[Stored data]
[Start of section]
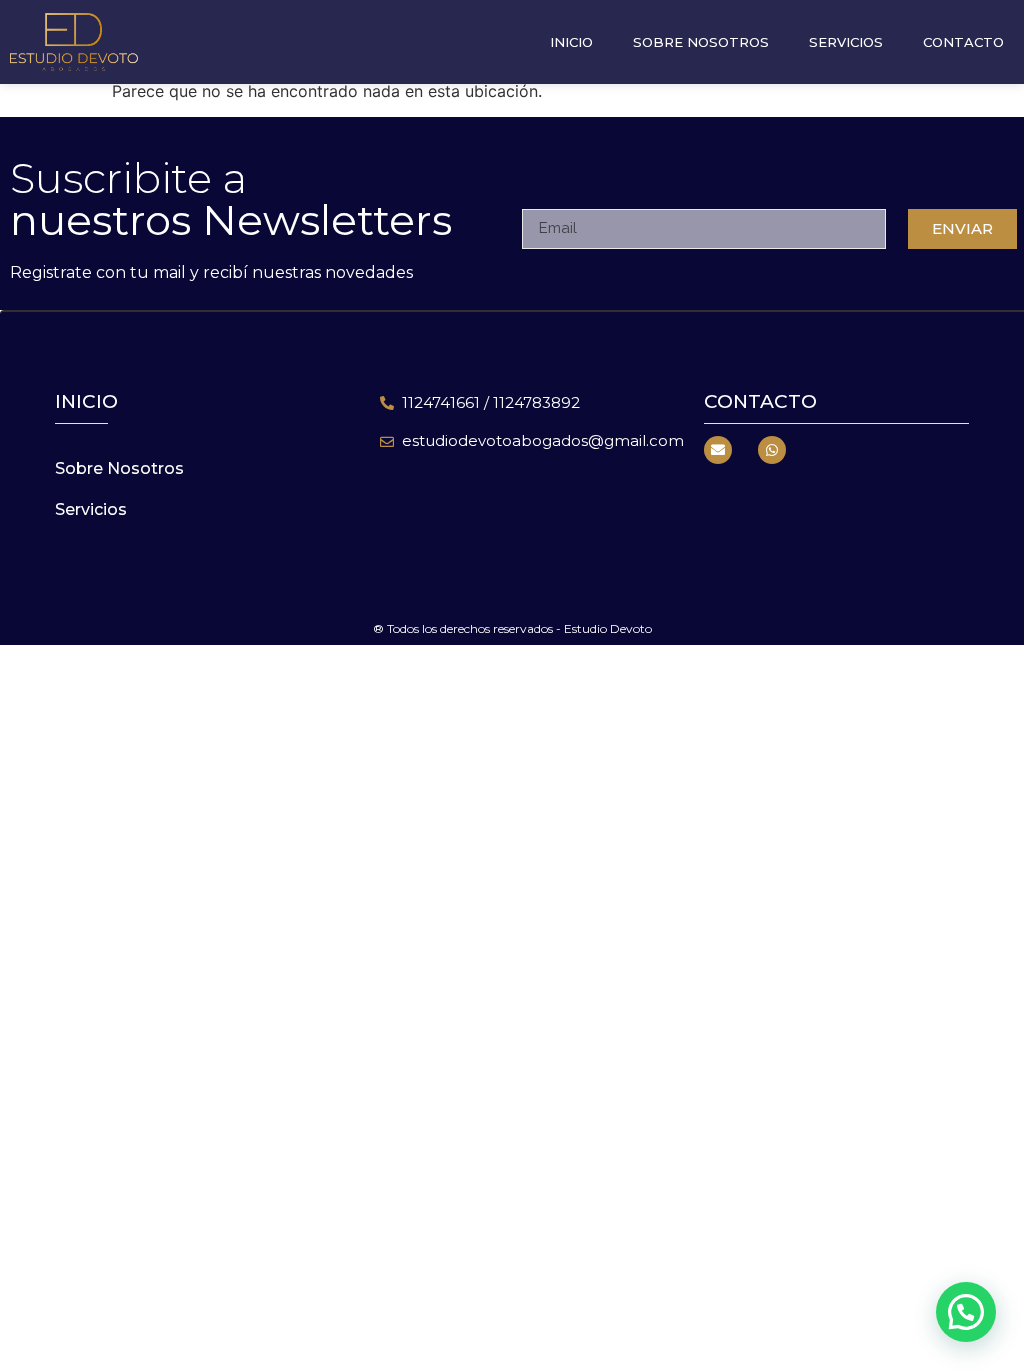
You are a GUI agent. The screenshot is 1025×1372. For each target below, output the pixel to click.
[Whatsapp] (772, 450)
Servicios (846, 42)
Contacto (963, 42)
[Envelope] (718, 450)
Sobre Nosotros (701, 42)
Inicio (571, 42)
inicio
[End of section]
--- EXERCISE OBJECTIVE ---
The entries above must be output exactly, with every image left out.

--- RESPONSE AREA ---
You are a GUI agent. The screenshot is 1025×1372. For each target below, output the pixel to click.
[Whatsapp] (772, 450)
Servicios (846, 42)
Contacto (963, 42)
[Envelope] (718, 450)
Sobre Nosotros (701, 42)
Inicio (571, 42)
inicio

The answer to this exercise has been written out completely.